5. Juli 1968: Kein Einmaleins mehr

5.7.2018, 07:00 Uhr
5. Juli 1968: Kein Einmaleins mehr

© Ulrich

Statt des herkömmlichen Rechnens mit sturen Zahlenreihen will Dienes, ein weltbekannter Pädagoge, der seit zwölf Jahren an seiner Methode feilt, den Schulanfängern das Denken lehren, ohne daß sie es als Arbeit empfinden.

Der Abc-Schütze von morgen wird eher wissen, was Quaclrate, Kreise, Dreiecke oder Rechtecke sind, die er in bunten Klötzchen vor sich sieht, als er 2 + 2 zusammenzählen kann. Bei der Beschäftigung mit diesen Plastikbausteinen aber sollen die Kinder dazukommen, so ganz nebenher abzuziehen oder zusammenzuzählen. Auf diese Weise wird es möglich, schon in der Grundschule und nicht erst im Gymnasium mathematisches Denken zu entwickeln.

Die bisherigen Erfahrungen mit der Methode Dienes' zeigen, daß die Kinder im traditionell technischen Rechnen ein bißchen besser sind als ihre Altersgenossen, die auf dem alten Weg unterrichtet werden, weit überlegen aber bei den Textaufgaben, weil sie Probleme besser durchdenken können.

Der Mathematiker und Psychologe aus der kanadischen Universitätsstadt Sherbrooke glaubt, daß fünf Sechstel der kostbaren Zeit im bisherigen Rechenunterrieht nutzlos vergeudet werden, weil die Schüler nur lernen, zu Standardaufgaben Standardlösungen zu liefern; sie erwecken zwar den Anschein, als verstünden sie einen mathematischen Sachverhalt, doch fehlt ihnen oft das wirkliche Verständnis für die rechnerischen Zusammenhänge. Die Kinder, so meint Professor Dienes, entwickeln bestenfalls einiges Geschick in der Technik, Aufgaben bestimmter Art zu lösen. Sie versagen spätestens, wenn der Lehrstoff vom Gedächtnis nicht mehr ohne weiteres verkraftet wird.
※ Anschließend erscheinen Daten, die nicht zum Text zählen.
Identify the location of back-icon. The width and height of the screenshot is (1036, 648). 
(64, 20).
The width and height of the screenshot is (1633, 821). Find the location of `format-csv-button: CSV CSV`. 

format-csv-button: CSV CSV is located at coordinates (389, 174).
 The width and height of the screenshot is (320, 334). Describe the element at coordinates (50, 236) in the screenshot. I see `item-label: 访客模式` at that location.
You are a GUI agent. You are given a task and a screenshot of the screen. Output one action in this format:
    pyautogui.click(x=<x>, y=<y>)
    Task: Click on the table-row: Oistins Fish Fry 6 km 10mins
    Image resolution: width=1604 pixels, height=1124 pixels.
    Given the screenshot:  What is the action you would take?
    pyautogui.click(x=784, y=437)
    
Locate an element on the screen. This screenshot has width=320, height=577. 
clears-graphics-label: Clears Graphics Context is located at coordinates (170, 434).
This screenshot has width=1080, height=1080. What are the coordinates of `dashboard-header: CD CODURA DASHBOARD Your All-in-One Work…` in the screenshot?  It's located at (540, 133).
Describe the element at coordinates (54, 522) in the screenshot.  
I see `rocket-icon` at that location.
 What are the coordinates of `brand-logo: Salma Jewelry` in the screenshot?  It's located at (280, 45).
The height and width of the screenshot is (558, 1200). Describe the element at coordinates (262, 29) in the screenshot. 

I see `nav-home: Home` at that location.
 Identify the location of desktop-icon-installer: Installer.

Dienes setzt dieser Form des Lernens die These entgegen, daß schon das Kleinkind eigene mathematische Erfahrungen sammelt, wenn es Begriffe der Größe, Form und Anordnung erfaßt. Diese hoffnungsvolle Entwicklung verebbe jedoch allmählich. Daher müsse der Schiller dazu gebracht werden, mathematische Begriffe im Umgang mit greifbaren Gegenständen selber zu bilden.

In drei Phasen wird das Kind an Dienes' Aufgabenprinzip herangeführt: zunächst spielt es, ohne die Zusammenhänge zu kennen, dann versucht es, ebenfalls spielend, seine Erfahrungen zu ordnen und zu einem Ganzen zusammenzufügen (das Denken bekommt eine bestimmte Richtung), später folgt das Erkennen des Sinnzusammenhangs, dem sich Übungen anschließen.

Die Kinder schienen seine Erfahrungen in Kanada, Australien, Neuguinea, auf den Philippinen, in Japan, England, Frankreich, der Schweiz, Italien und Ungarn zu bestätigen, daß Mathematik keine Frage der Begabung ist. Die Erwachsenen hingegen sind offensichtlich so sehr der Tradition verhaftet, daß sie beim Spiel in der Welt der Mathematik stets auf Ergebnisse mit harten Zahlen warten.

Trotzdem will die Stadt Nürnberg - zunächst an der Reichelsdorfer Schule - die Methode Dienes' einführen und sich damit einmal öfter als pädagogisch fortschrittlich zeigen.